The Environment and Resources has changed its position on a proposal to turn a disused explosives factory in Dingli into a tourism complex of 14 bungalows, registering no objection to the application as long as measures to lessen the impact of the development are taken.
ERA had previously objected to applications to revive the former factory site, citing the impact of extensive development such projects would have brought into the rural area.
However in a screening report dated March 29, ERA concluded that the new project would not require an Environmental Impact Assessment and that the proposal is “not expected to have any significant impact on the integrity of the habitat, species and the Natura 2000 site as a whole” as long as mitigation measures are implemented.
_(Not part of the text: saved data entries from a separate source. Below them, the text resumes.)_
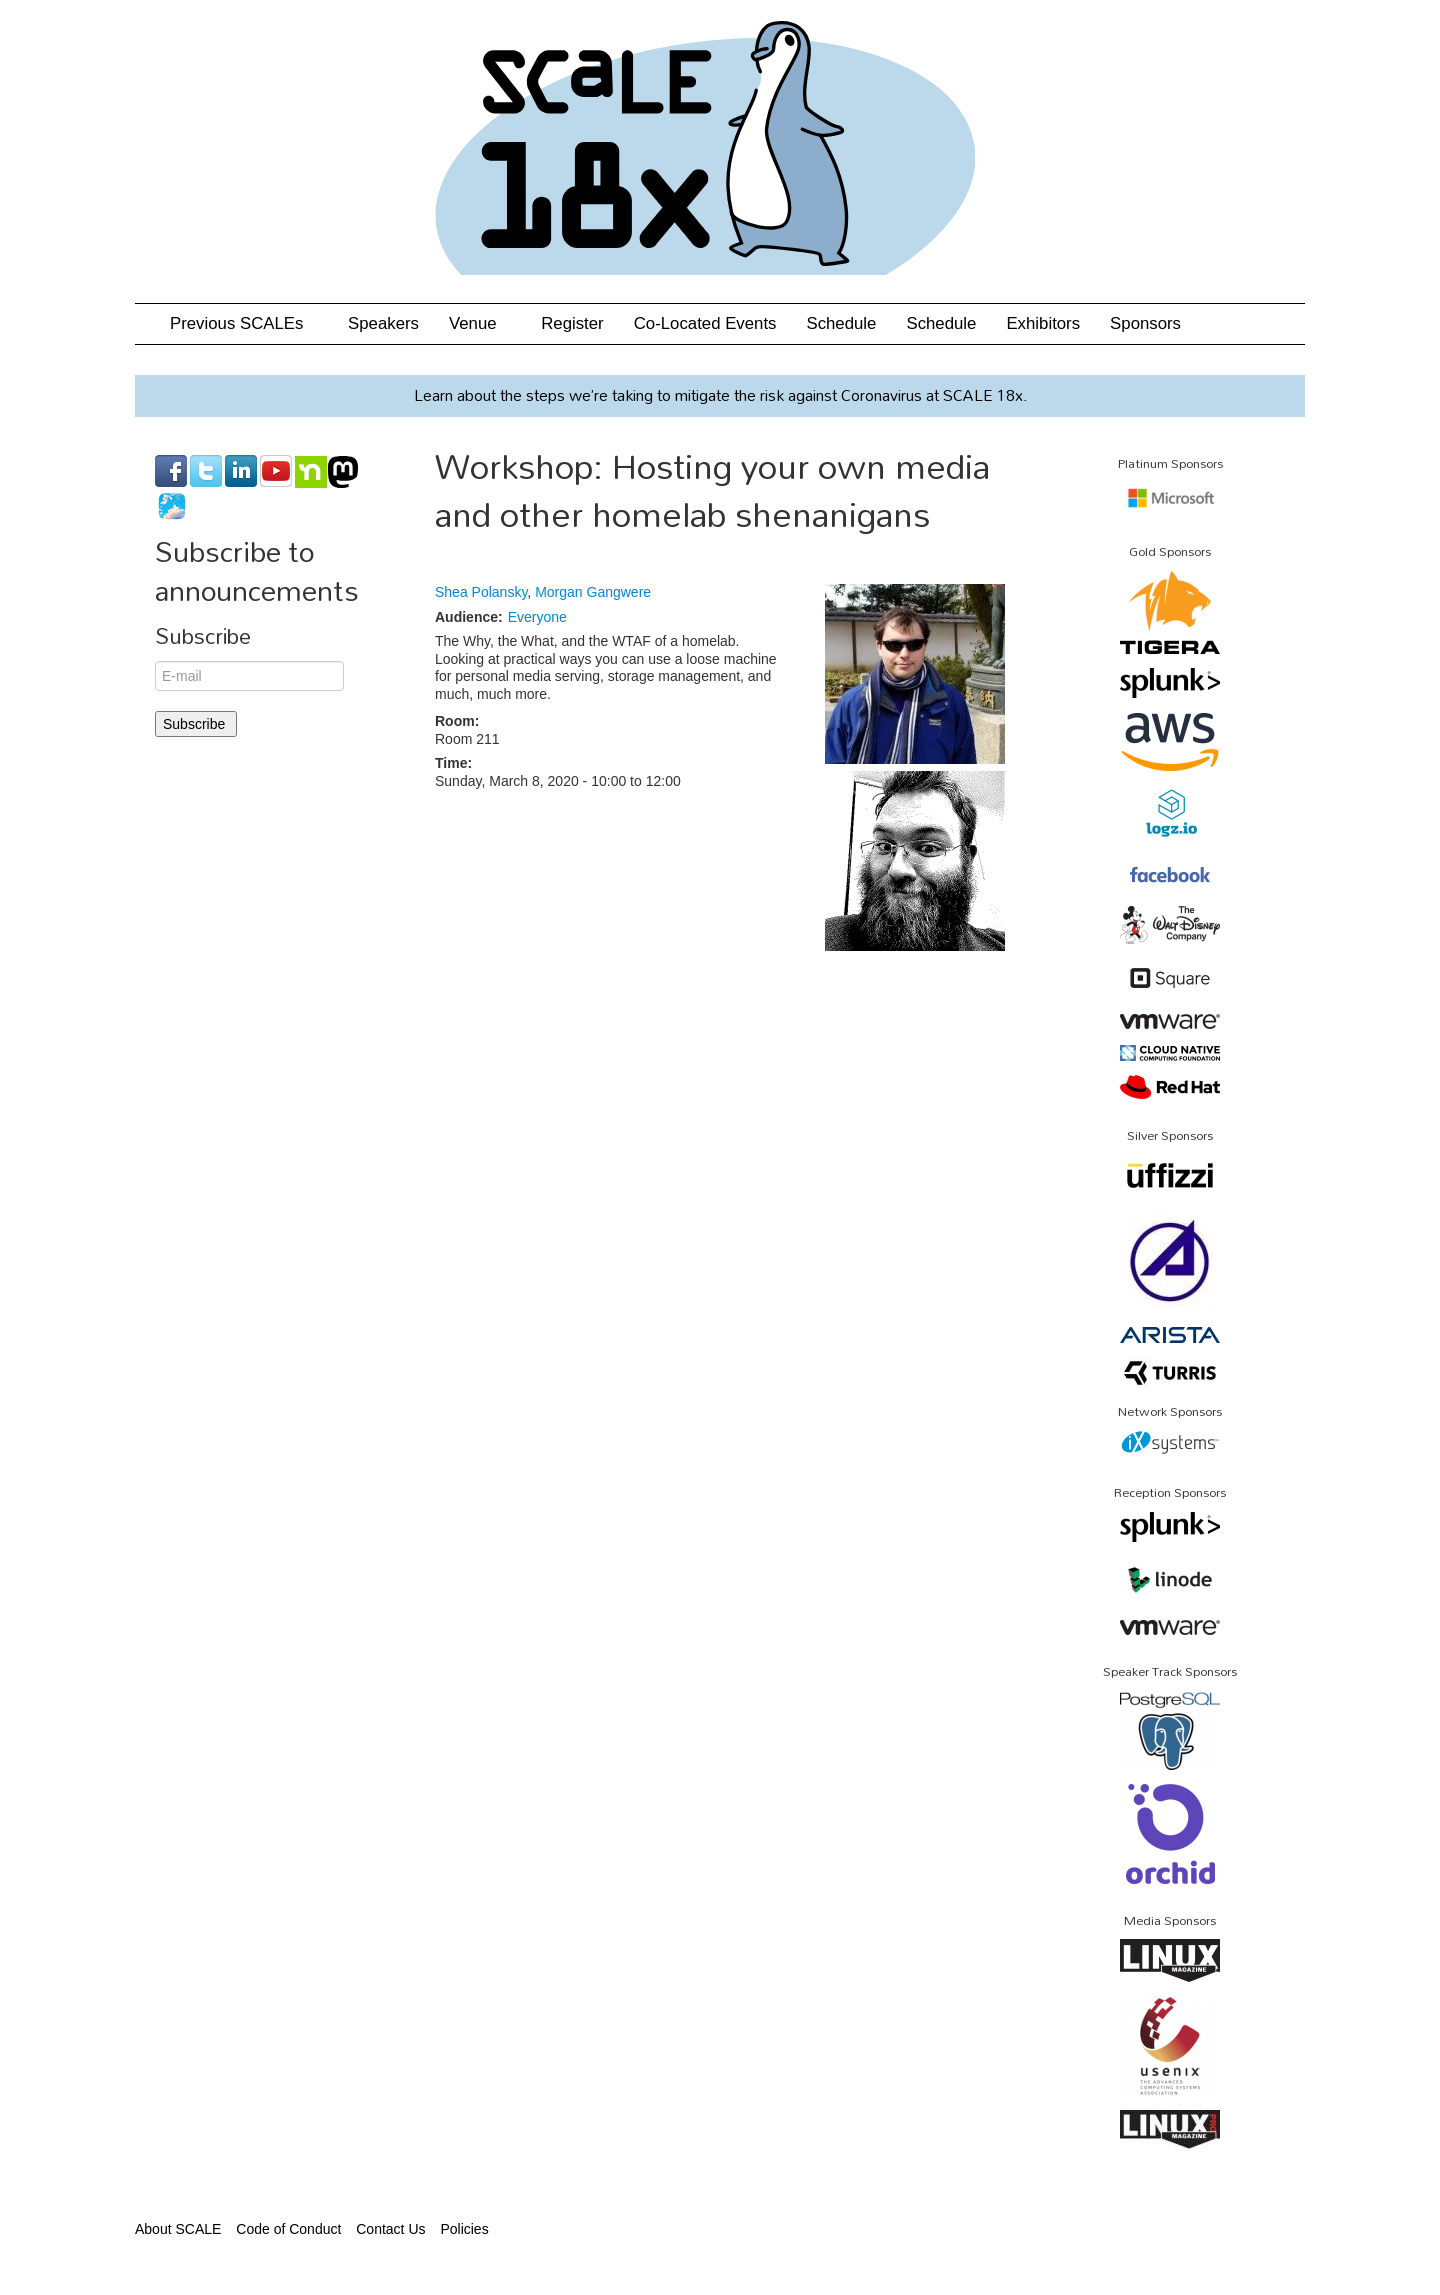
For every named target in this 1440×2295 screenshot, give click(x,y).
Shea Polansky (481, 592)
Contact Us (390, 2229)
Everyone (537, 617)
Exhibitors (1043, 323)
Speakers (383, 323)
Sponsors (1145, 323)
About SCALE (178, 2229)
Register (572, 323)
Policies (464, 2229)
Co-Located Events (705, 323)
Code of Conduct (288, 2229)
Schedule (841, 323)
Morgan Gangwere (593, 592)
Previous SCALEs (244, 323)
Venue (480, 323)
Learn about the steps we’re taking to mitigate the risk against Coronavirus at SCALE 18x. (720, 395)
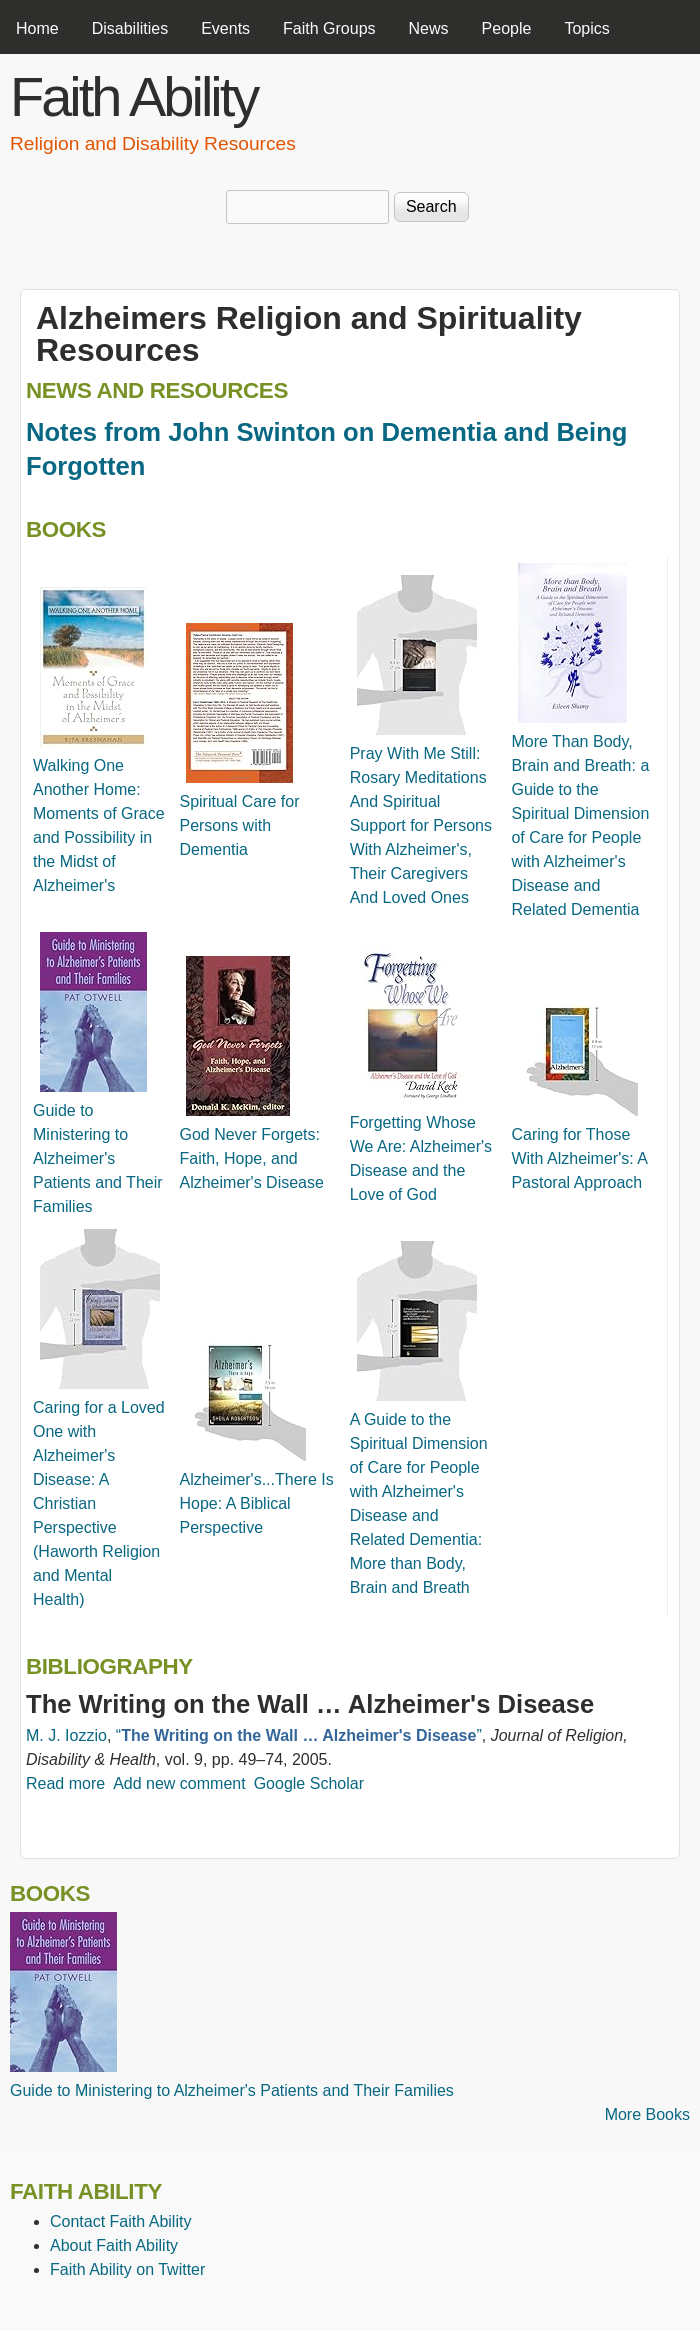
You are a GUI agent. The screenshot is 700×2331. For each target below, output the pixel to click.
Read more (65, 1783)
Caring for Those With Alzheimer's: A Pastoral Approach (579, 1158)
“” (299, 1735)
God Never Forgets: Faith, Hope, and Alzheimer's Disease (251, 1158)
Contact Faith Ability (120, 2221)
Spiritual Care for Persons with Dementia (239, 825)
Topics (586, 28)
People (507, 28)
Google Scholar (309, 1783)
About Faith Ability (114, 2245)
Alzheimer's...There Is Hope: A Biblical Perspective (256, 1503)
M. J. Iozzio (66, 1735)
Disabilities (130, 28)
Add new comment (179, 1783)
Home (37, 28)
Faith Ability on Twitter (127, 2269)
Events (225, 28)
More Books (647, 2114)
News (429, 28)
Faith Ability (133, 96)
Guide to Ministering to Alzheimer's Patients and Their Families (98, 1158)
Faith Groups (329, 28)
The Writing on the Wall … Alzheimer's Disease (310, 1704)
In its earlier comments on the current application ERA acknowledged that the proposal had been significantly slimmed down on development massing and added that previously built projects on the site should not commit it to future development.
“ERA acknowledges that the choice of location of particular hazardous developments such as explosives factories may often be constrained by safety considerations and may thus need to be located away from residential areas,” they wrote.
“ERA does not support the principle that such development should serve as a pretext for committing sites for further development, however it notes the current built commitments on site,” the authority wrote in its submissions.
The ERA had expressed overall objection to the eco-spa and resort, “also considering the extensive intensification of development that would have been introduced by these proposals”.
It said that compared to previous applications, the proposed new development has been downsized andis “generally contained within the existing massing”.
The complex proposes the use of some 6,275sqm for the building of 14 bungalows, each with its own swimming pool as well as a management block and ancillary facilities, including a cesspit. The land the former factory lies on is in an area known as il-Qaws and is a designated Natura 2000 site in between L-Irdum ta’ l-Iħfar and Ix-Xagħra tal-Qaws.
The site is also adjacent to another two Natura 2000 sites and falls within a scheduled Area of Ecological Importance as well as an Area of High Landscape Value.